- **EXERCISE PROMPT**:
Give back, character for character, the line that includes "The height and width of the screenshot is (979, 1232)." and all lines beneath it in the data.

── RECORDS FOR THE EXERCISE

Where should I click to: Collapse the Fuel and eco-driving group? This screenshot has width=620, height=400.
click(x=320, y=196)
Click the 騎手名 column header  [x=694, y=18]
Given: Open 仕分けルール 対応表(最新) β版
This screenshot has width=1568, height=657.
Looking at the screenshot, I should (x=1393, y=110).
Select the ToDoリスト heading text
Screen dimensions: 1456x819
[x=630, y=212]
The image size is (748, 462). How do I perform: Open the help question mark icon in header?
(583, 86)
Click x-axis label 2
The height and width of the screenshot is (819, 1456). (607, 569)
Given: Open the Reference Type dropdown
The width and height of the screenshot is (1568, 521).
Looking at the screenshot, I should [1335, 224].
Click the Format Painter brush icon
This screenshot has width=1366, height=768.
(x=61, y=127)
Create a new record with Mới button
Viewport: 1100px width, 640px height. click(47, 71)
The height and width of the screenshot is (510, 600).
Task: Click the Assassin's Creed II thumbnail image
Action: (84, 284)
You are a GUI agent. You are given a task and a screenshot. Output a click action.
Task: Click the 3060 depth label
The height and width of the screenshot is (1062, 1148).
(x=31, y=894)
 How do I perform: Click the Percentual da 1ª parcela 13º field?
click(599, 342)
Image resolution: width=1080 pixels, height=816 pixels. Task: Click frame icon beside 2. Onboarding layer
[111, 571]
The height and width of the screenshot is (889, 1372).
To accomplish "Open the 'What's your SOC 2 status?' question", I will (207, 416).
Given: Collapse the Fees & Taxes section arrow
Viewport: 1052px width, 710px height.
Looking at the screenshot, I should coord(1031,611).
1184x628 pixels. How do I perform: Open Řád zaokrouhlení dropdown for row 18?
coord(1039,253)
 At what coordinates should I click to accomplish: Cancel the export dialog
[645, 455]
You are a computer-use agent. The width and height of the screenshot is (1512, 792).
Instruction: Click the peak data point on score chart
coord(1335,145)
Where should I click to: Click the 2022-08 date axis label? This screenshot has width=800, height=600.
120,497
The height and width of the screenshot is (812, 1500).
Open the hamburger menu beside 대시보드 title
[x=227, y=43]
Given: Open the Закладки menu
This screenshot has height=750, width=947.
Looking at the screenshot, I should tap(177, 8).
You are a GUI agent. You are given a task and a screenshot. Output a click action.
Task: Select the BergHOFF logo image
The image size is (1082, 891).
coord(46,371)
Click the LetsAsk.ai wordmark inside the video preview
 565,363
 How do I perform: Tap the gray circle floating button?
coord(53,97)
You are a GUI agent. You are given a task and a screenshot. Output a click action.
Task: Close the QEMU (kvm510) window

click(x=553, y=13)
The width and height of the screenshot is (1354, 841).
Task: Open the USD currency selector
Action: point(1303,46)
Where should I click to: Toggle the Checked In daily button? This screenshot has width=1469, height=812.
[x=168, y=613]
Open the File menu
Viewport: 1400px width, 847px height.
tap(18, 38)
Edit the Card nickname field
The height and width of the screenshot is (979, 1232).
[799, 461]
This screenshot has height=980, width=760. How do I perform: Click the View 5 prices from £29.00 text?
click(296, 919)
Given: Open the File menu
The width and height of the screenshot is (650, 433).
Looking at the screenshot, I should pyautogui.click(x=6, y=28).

────

- **OUTPUT FOR THIS TASK**:
The height and width of the screenshot is (979, 1232).
[799, 461]
This screenshot has height=980, width=760. How do I perform: Click the View 5 prices from £29.00 text?
click(296, 919)
Given: Open the File menu
The width and height of the screenshot is (650, 433).
Looking at the screenshot, I should pyautogui.click(x=6, y=28).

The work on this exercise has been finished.